Three products dominated flow capture YTD: SHLD (+$2.97bn), IDEF (+$3.64bn), and XAR (+$0.94bn), together accounting for ~76% of total inflows. IDEF's extraordinary ratio reflects its launch-phase accumulation as an actively managed BlackRock product, arguably the most significant structural endorsement of the defence thesis by a major asset manager in years. Among thematic growth names, JEDI (+187%), HEFT (+906%), and WDGF (+225%) are posting triple-digit inflow ratios: drone warfare and European re-armament are the two hottest sub-themes in the space.

 

The GCC Dimension

For investors in the Gulf Cooperation Council, the global re-arming cycle intersects directly with sovereign defence spending priorities, economic diversification mandates under Vision 2030, and the strategic pivot of major GCC sovereign wealth funds towards hard-power industrial assets.

Saudi Arabia's PIF, Abu Dhabi's ADIA, and QIA collectively manage over $2.5 trillion in assets. The defence ETF universe offers these pools of capital a liquid, diversified vehicle to gain exposure to the re-armament cycle without the governance complexity of single-name direct holdings. SHLD's technology tilt, EUAD's European re-armament exposure, and KDEF's Korean OEM focus provide a modular architecture for GCC institutional investors to express views across geography, technology tier, and risk appetite.

 

Positioning Framework: What Comes Next 

Three structural tailwinds make the current environment distinctly different from prior cyclical defence bounces. First, this is a multi-decade under-investment reversal, not a war premium: NATO allies are rebuilding structural capacity, not funding temporary surge ops.
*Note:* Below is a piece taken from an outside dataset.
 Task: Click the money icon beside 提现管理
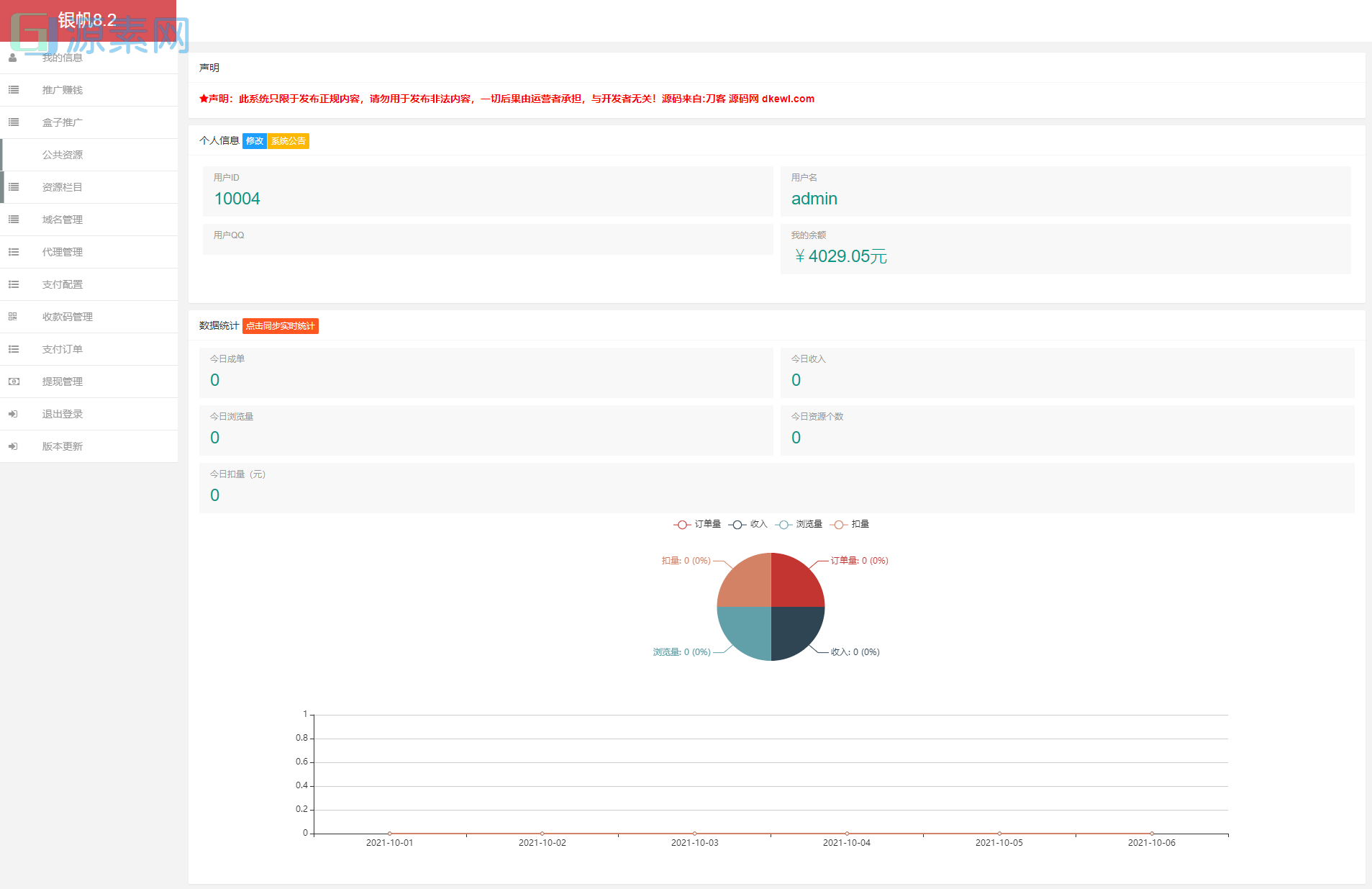click(14, 382)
Second, the dual-use technology blurring where AI, autonomy, space, and cybersecurity converge with military applications, creating entirely new market segments that didn't exist in prior cycles. Third, allied supply chain onshoring is concentrating procurement away from China-adjacent vendors, directly benefiting US, European, and Korean OEMs. 

 

"At a 21.1% YTD inflow rate against a $47bn base, the defence ETF space is absorbing capital at a pace consistent with a structural re-rating, not a tactical rotation." Shield Capital Research · April 2026

 

The convergence of a record U.S. defence budget proposal, accelerating European rearmament, and the rise of Korean OEMs as Tier-1 NATO suppliers is driving a structural not cyclical re-rating of defence markets, reflected in $47 billion of ETF assets with 21.1% YTD inflows. For GCC institutional investors, this extends beyond allocation, aligning with sovereign procurement modernisation, Vision 2030 localisation goals, and deepening defence ties with the U.S. and South Korea, while offering exposure through a diversified ETF universe spanning primes, exporters, and emerging technologies. The primary risk remains legislative rather than strategic, as the proposed $1.5 trillion U.S. defence budget depends on $350 billion in congressional reconciliation funding, with delays or revisions that could affect the pace of multi-year spending realisation.